> _Set task_:
Present every line of text in the data below as a numbered list, skipping blank lines. Leave the pictures out of your answer.

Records

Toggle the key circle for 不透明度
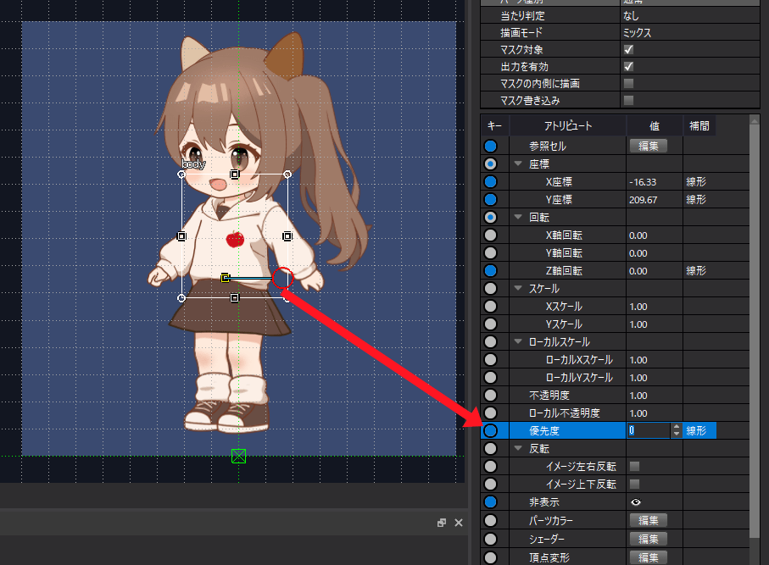Viewport: 769px width, 565px height. click(490, 395)
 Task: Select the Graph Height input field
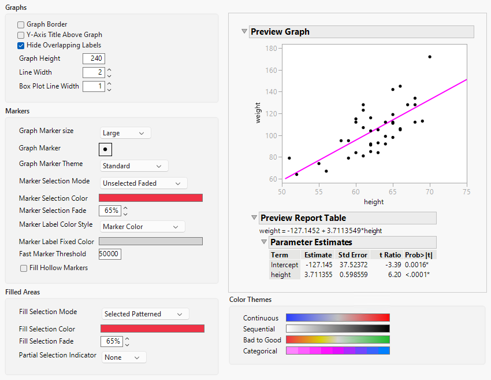click(94, 58)
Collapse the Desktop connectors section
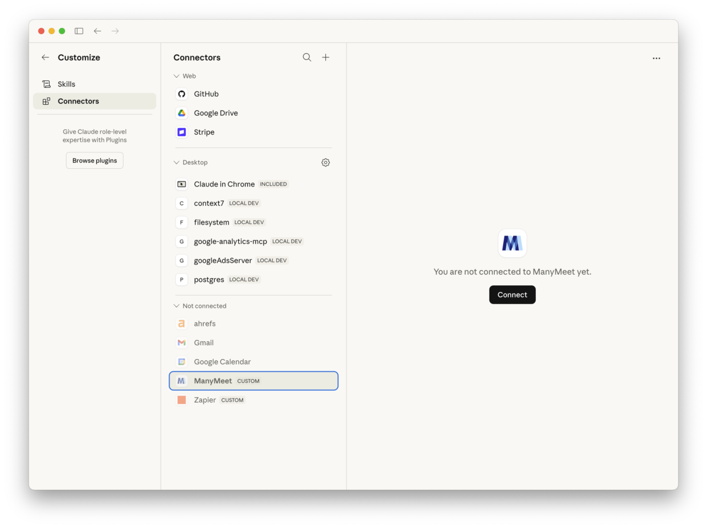Viewport: 707px width, 528px height. [x=176, y=162]
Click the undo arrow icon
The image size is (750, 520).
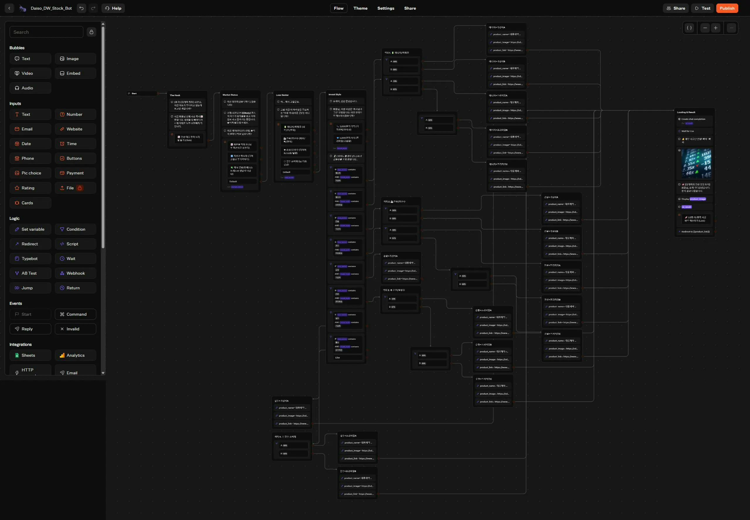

> _Exercise result_:
1. Toggle the key circle for 不透明度
2. Viewport: 769px width, 565px height. click(490, 395)
3.  Task: Select the Graph Height input field
4. click(94, 58)
5. Collapse the Desktop connectors section
6. Viewport: 707px width, 528px height. [x=176, y=162]
7. Click the undo arrow icon
8. The image size is (750, 520).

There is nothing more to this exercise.